“I said to myself,” Krag continued, unheeding the remark, “I said, ‘he has the swelled head.’ I hoped it wasn’t true.”

“It wasn’t true,” said Larry flashing into anger. “You know I’m not that kind. I wasn’t trying to run the team, or anything of that sort.”

“No,” replied Krag, still unmoved. “You didn’t ask them to make you captain, you just walked out and condescended to show them a few things about the game. You didn’t put on a uniform and get out and work; you loafed around waiting for them to beg you to help out the team.”

“It isn’t true. You know it isn’t true,” stormed Larry, although he stirred uncomfortably, realizing that Krag was hitting nearer the truth than was comfortable.

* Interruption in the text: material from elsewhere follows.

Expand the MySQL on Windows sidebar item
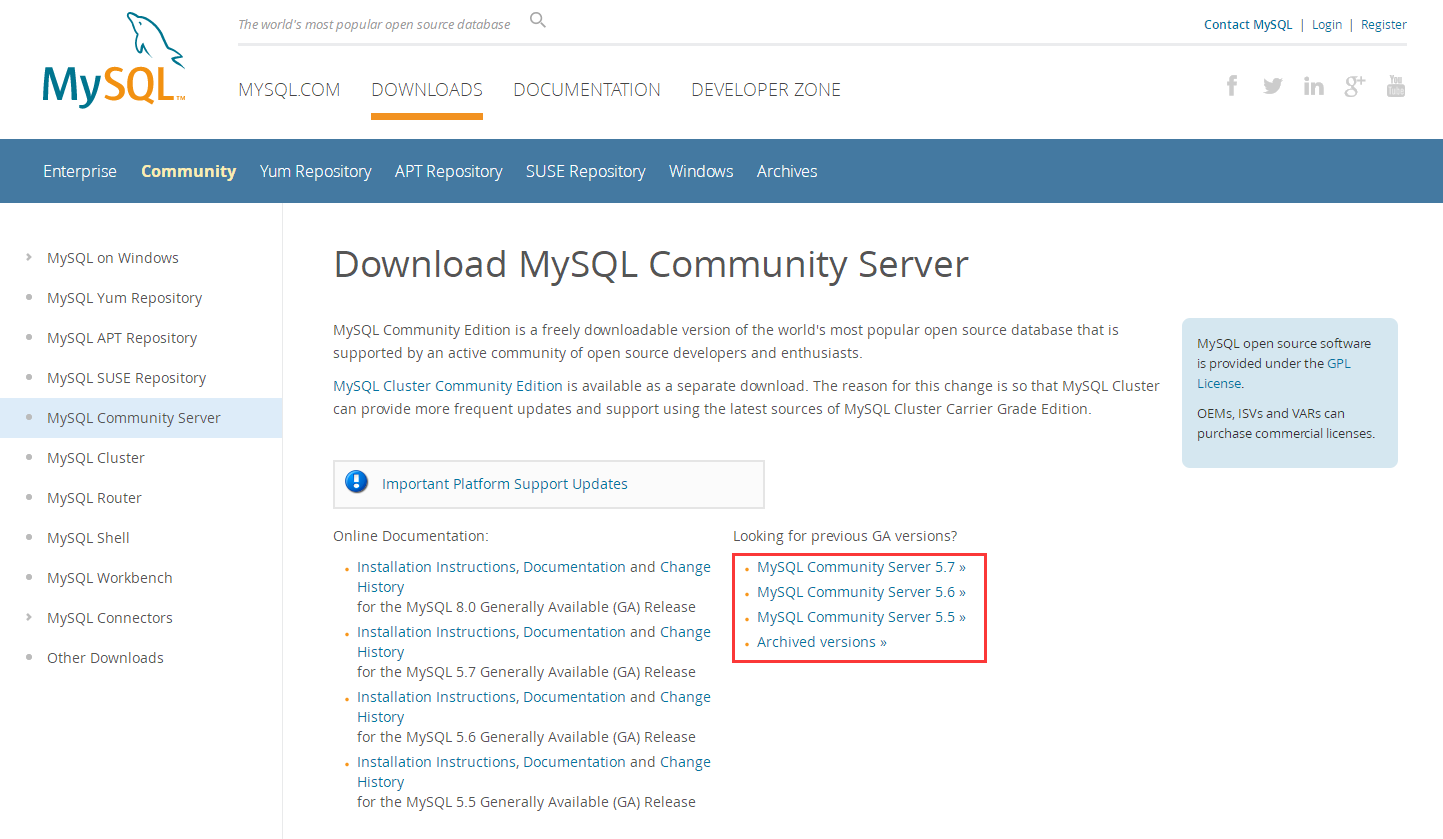 coord(29,258)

“I know you don’t think it is true, Larry,” said the big pitcher kindly. “You don’t know. I believe you dislike that kind of a fellow almost as much as I do—and I’ve been with them for years. I ought to know the symptoms. I hoped you’d escape it, that’s what made me so anxious to see your name in the paper.” Larry maintained a sulky, aggrieved silence.

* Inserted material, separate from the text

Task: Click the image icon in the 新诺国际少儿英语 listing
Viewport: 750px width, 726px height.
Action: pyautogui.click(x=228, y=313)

“The trouble with you, Larry,” said Krag after a long pause, during which he lighted his pipe afresh, “is plain, untrimmed, swelled head.”

“Yes it is,” he said sharply when Larry started to expostulate—“plain, unvarnished, swelled head. I’ve seen too many kids ruined by that disease not to know it—and too many to permit me to keep quiet and let you go wrong from it.

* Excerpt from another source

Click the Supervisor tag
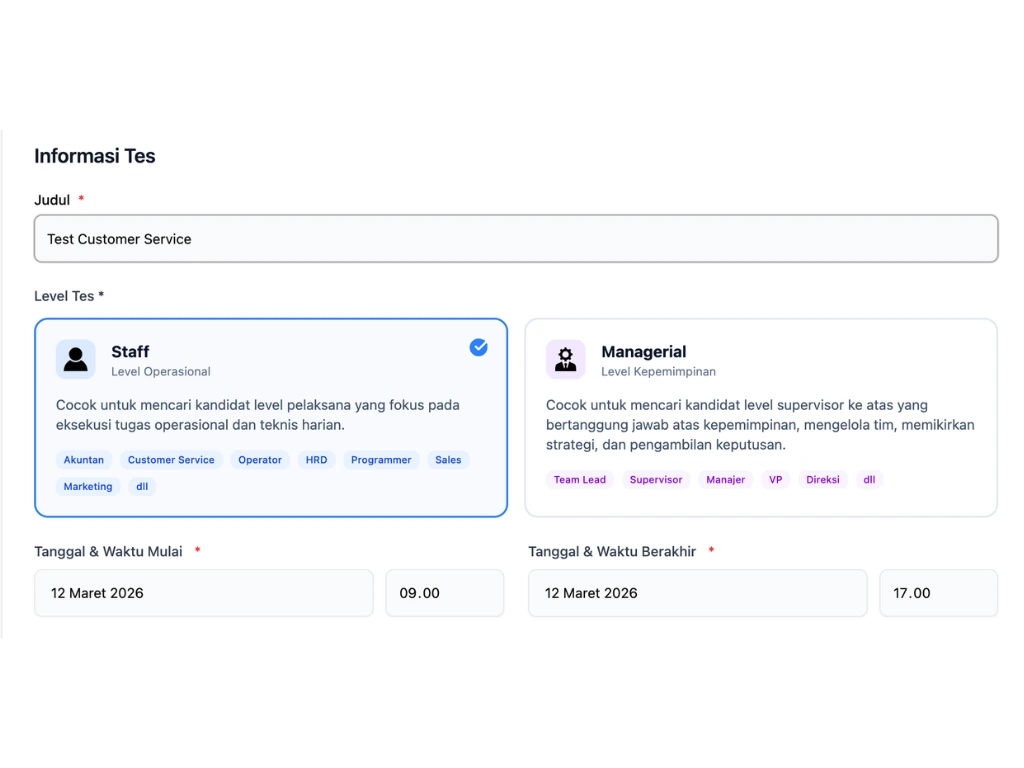Viewport: 1024px width, 768px height. click(x=656, y=480)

“You went to college thinking you were the big recruit to the baseball ranks. It was natural. You had been the whole thing here on the ranch, boss of everything and used to being obeyed. You were the best player in that little prep school, and bossed the whole works and showed them how the game should be played. Then when you went down to Cascade your feelings were hurt because you weren’t asked to run the team.”

Larry maintained an angry, sullen silence. He was boiling with resentment, outraged, scandalized and shocked at the brutal accusations hurled at him and heaped upon him by the man he had made an idol for years.

“You did feel a little hurt because no one paid much attention to you, didn’t you?”